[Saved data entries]
═══
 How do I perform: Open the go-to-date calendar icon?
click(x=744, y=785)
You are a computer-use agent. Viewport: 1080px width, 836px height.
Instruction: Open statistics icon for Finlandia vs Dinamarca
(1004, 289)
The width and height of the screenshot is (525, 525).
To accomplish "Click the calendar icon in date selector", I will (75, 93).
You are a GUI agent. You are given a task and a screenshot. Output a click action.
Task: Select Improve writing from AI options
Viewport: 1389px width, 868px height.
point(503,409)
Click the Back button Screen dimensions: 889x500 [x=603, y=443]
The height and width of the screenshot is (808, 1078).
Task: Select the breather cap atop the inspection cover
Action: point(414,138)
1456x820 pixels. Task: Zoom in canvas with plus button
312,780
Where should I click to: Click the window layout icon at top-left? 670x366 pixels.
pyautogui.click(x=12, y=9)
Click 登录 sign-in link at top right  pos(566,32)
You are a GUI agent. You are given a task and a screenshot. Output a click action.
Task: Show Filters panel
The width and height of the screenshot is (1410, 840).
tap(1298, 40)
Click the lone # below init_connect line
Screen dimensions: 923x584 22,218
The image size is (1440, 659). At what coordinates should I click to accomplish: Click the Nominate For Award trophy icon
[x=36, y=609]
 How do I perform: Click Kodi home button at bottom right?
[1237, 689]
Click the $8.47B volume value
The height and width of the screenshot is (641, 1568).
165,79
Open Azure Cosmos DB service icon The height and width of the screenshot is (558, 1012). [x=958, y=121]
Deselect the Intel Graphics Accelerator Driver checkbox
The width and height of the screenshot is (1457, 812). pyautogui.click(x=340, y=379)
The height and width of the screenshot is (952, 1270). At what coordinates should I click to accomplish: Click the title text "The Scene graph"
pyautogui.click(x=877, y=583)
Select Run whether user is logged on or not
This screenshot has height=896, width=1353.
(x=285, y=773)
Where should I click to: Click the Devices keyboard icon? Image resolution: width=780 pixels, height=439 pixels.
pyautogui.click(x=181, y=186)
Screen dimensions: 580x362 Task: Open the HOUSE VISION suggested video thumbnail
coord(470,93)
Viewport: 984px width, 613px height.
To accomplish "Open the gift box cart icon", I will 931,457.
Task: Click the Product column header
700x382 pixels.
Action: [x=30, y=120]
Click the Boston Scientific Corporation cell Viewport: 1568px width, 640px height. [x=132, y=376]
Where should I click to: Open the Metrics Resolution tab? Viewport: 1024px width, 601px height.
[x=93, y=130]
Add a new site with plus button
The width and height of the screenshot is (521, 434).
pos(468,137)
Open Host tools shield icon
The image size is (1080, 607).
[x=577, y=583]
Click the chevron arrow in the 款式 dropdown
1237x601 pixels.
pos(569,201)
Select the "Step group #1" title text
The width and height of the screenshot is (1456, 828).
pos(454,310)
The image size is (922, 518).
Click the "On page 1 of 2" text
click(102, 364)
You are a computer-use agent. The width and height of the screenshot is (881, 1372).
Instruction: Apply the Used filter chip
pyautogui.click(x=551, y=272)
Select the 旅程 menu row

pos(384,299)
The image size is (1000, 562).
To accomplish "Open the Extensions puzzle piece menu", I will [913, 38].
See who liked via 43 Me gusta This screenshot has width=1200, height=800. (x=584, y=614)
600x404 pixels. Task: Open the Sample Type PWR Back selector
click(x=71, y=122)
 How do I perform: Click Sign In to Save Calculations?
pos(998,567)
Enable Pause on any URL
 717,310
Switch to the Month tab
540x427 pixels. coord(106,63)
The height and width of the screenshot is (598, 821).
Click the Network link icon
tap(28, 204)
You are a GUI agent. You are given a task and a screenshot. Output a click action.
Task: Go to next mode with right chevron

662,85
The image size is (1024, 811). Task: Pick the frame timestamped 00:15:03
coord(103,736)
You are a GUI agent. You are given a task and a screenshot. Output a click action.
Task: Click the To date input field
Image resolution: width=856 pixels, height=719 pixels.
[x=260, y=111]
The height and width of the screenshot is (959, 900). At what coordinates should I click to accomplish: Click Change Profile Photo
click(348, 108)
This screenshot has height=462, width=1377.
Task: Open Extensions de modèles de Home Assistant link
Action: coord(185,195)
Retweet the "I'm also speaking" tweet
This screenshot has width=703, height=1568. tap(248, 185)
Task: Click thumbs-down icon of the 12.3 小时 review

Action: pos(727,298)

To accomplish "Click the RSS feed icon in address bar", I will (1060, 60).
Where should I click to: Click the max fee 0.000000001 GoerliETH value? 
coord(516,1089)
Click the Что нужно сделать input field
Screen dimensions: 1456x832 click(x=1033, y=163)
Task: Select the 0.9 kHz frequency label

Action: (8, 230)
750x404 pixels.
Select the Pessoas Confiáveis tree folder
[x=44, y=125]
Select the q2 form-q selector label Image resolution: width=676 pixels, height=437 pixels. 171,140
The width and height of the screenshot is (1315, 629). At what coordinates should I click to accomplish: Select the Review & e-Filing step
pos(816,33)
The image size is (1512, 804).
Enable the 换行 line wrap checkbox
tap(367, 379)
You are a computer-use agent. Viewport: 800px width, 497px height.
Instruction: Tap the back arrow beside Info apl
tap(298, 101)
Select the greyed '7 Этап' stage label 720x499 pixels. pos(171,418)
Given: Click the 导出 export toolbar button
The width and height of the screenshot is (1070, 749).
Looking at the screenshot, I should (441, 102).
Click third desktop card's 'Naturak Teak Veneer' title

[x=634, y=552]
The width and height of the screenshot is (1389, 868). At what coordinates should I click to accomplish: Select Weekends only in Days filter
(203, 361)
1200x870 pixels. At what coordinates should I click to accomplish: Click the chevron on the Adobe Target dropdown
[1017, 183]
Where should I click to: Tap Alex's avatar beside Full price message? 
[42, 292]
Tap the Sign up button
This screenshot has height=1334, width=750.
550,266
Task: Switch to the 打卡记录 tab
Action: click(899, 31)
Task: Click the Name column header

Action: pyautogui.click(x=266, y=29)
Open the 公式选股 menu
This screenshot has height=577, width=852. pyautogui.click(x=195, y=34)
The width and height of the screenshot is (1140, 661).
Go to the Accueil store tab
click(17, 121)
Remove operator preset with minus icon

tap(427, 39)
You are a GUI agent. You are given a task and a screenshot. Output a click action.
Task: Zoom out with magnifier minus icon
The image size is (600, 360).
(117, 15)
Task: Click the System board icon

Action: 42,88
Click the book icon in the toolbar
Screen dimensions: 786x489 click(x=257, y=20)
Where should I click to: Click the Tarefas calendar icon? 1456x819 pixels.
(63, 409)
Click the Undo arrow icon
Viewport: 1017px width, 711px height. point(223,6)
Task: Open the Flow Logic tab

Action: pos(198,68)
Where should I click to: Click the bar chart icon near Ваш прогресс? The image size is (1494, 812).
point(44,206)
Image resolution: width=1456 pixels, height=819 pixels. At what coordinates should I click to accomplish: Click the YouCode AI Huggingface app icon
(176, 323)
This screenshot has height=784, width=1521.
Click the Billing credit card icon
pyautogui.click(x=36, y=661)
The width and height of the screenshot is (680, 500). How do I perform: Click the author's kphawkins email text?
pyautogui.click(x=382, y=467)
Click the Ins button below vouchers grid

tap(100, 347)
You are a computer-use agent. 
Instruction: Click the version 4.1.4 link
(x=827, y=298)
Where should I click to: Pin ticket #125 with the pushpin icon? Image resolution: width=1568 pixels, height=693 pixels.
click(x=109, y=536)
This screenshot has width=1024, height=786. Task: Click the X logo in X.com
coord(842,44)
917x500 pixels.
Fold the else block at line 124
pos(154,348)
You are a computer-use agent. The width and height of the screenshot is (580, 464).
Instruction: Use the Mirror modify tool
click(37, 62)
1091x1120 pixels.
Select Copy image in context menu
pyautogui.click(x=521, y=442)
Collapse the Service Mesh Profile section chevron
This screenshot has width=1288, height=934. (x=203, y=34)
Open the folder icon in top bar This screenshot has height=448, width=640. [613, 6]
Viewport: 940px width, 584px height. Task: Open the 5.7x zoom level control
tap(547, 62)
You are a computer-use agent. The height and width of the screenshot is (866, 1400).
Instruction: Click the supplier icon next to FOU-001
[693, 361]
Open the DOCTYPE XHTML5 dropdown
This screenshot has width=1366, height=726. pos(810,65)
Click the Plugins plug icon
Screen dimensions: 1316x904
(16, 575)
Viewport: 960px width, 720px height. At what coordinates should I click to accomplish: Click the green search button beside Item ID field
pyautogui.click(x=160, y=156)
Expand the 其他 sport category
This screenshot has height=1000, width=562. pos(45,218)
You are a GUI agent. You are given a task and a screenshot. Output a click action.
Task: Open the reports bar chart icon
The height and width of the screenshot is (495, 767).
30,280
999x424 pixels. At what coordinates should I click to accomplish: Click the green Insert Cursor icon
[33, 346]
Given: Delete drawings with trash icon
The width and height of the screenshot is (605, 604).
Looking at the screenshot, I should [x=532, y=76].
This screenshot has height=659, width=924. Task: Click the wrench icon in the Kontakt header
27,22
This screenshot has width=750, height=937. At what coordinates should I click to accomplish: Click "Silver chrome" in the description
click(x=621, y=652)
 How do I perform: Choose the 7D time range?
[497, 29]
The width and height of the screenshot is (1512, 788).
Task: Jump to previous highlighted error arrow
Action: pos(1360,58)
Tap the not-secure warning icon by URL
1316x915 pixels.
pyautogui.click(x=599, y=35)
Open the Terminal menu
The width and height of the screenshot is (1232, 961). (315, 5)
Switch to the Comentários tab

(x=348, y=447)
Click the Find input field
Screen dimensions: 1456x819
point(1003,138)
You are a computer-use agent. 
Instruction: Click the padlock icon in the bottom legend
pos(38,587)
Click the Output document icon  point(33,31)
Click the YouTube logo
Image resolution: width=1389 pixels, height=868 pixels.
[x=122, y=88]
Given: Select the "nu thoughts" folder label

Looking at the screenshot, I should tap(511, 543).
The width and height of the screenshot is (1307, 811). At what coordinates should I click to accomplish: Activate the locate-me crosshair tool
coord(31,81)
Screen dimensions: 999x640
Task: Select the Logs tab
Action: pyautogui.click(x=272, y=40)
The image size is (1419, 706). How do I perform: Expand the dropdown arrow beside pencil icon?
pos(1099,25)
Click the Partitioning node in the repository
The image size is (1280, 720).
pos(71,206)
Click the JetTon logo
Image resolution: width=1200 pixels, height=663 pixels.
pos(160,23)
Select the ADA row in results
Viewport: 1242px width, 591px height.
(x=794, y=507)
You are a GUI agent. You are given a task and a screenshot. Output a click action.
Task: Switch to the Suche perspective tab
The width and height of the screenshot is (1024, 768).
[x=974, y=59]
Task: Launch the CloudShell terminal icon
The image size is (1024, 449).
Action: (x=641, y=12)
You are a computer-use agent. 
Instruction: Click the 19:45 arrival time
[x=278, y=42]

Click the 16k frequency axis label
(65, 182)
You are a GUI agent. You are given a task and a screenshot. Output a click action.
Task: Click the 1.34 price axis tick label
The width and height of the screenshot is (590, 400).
═══
§ Exercise prompt
Copy the lines above verbatim, starting with the line containing "See who liked" and continuing down through the line containing "coord(103,736)".

§ The solution
See who liked via 43 Me gusta This screenshot has width=1200, height=800. (x=584, y=614)
600x404 pixels. Task: Open the Sample Type PWR Back selector
click(x=71, y=122)
 How do I perform: Click Sign In to Save Calculations?
pos(998,567)
Enable Pause on any URL
 717,310
Switch to the Month tab
540x427 pixels. coord(106,63)
The height and width of the screenshot is (598, 821).
Click the Network link icon
tap(28, 204)
You are a GUI agent. You are given a task and a screenshot. Output a click action.
Task: Go to next mode with right chevron

662,85
The image size is (1024, 811). Task: Pick the frame timestamped 00:15:03
coord(103,736)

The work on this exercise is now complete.